Sunday, November 16, 2014

A Soldier Gets Sick

From: historyengine.richmond.edu


Lewis E. Parsons wrote many letters during the Civil War to his family in Talladega, Alabama. Parsons talks about many different things in his letters to home. He mainly asks questions about the home front, and he also talks a great deal about how war is an awful thing. He describes many different situations that he and his fellow men have to go through during the time of war. One of the situations or problems that these soldiers had to face was being sick or getting a disease. Sickness was a very serious problem that many soldiers had to deal with while they were off at war. Parsons does not talk very much about sickness or disease, but he does make one reference to sickness in a letter that he wrote on May 17. He says “I am still having chills and am very weak.” Many soldiers had these same symptoms or feelings that Parsons had. These chills that Parsons takes note of could probably be the symptoms of typhoid fever. The men in the camps started calling the sickness “camp fever”. Many soldiers got sick during the war because of the camps that they had to stay in all the time.
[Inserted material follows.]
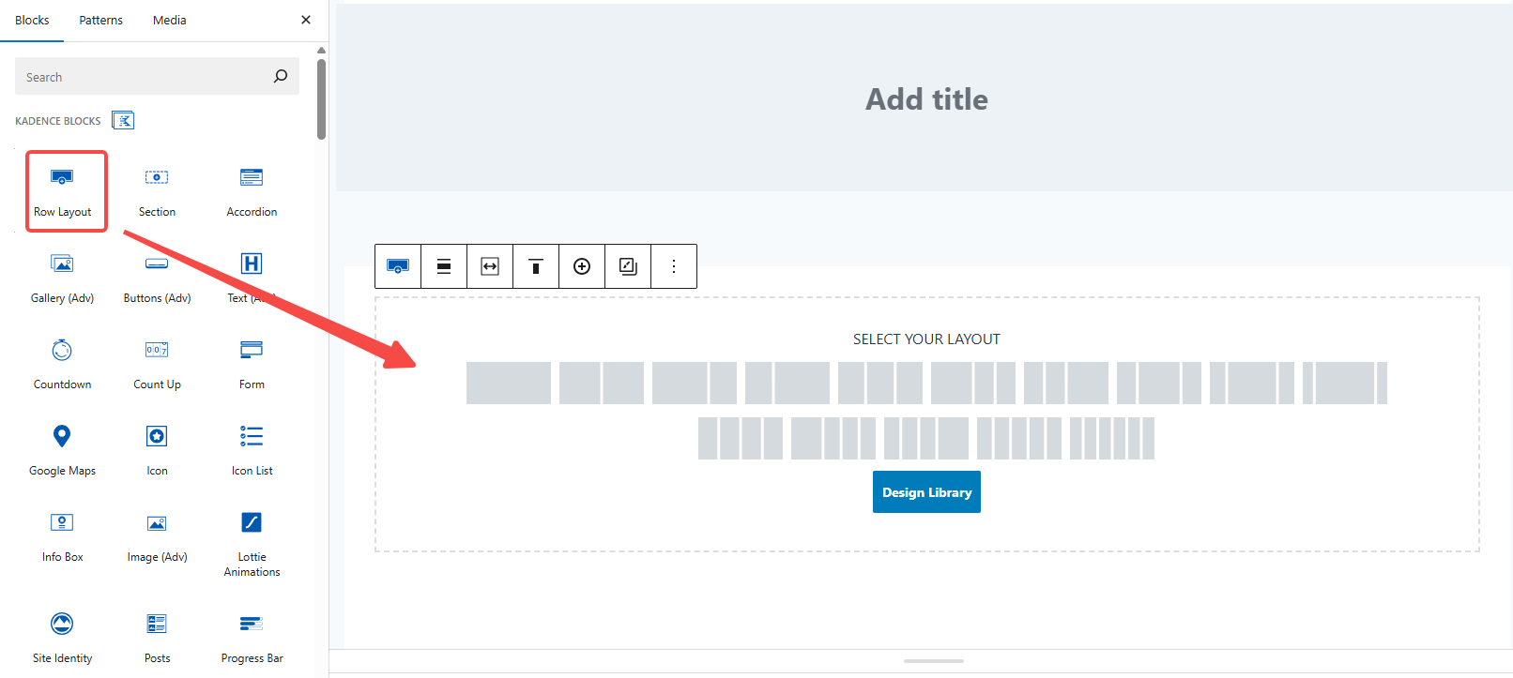Image resolution: width=1513 pixels, height=678 pixels.
Task: Open the Kadence Blocks settings icon beside the heading
Action: [x=123, y=120]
The camps were very unsanitary, and disease was all around the men because of these unsanitary conditions. Historian Thomas Cutrer wrote about some letters from a Confederate soldier to his wife. The soldier’s name was William Moxley, and he served in the Eighteenth Alabama Infantry during the war. Cutrer tells of how Moxley wrote a lot about the sickness of the soldiers and diseases that they had. The soldiers “never acquired the immunities necessary to fight off even the most common of childhood diseases such as measles, mumps, and scarlet fever.” So when the soldiers had to leave their homes to go live in these unsanitary camps they contracted many different diseases. Cutrer also says that a “great interest and value in the Moxley letters is their wealth of commentary concerning the epidemics of disease that shattered both Southern armies and Southern home communities.” These diseases wiped out a huge percentage of both armies during the war. The main disease that was “especially deadly was typhoid.” There were many other diseases and infections that went through these soldiers, but typhoid fever killed the most number of men.
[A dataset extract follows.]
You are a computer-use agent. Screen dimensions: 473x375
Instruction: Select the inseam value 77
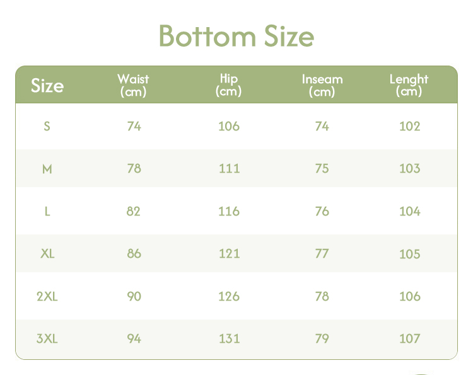(x=322, y=254)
 Another historian by the name of James Pate writes about the letters of the Francis brothers who were soldiers in the Civil War. Pate says that “health issues were a major subject, and outbreaks of measles, mumps, and typhoid fever were routinely reported.” So, Lewis Parsons was not the only soldier sitting in his camp with chills and a feeling of weakness. Every other soldier in that same camp with Parsons probably had some type of sickness or disease. Parsons probably had one of the diseases mentioned above. He did not say in his letter how bad he was feeling, but the sentence he writes does let the reader know that Parsons was sick or on the verge of getting sick. It could have been one of the deadly  diseases that were rampaging through both armies.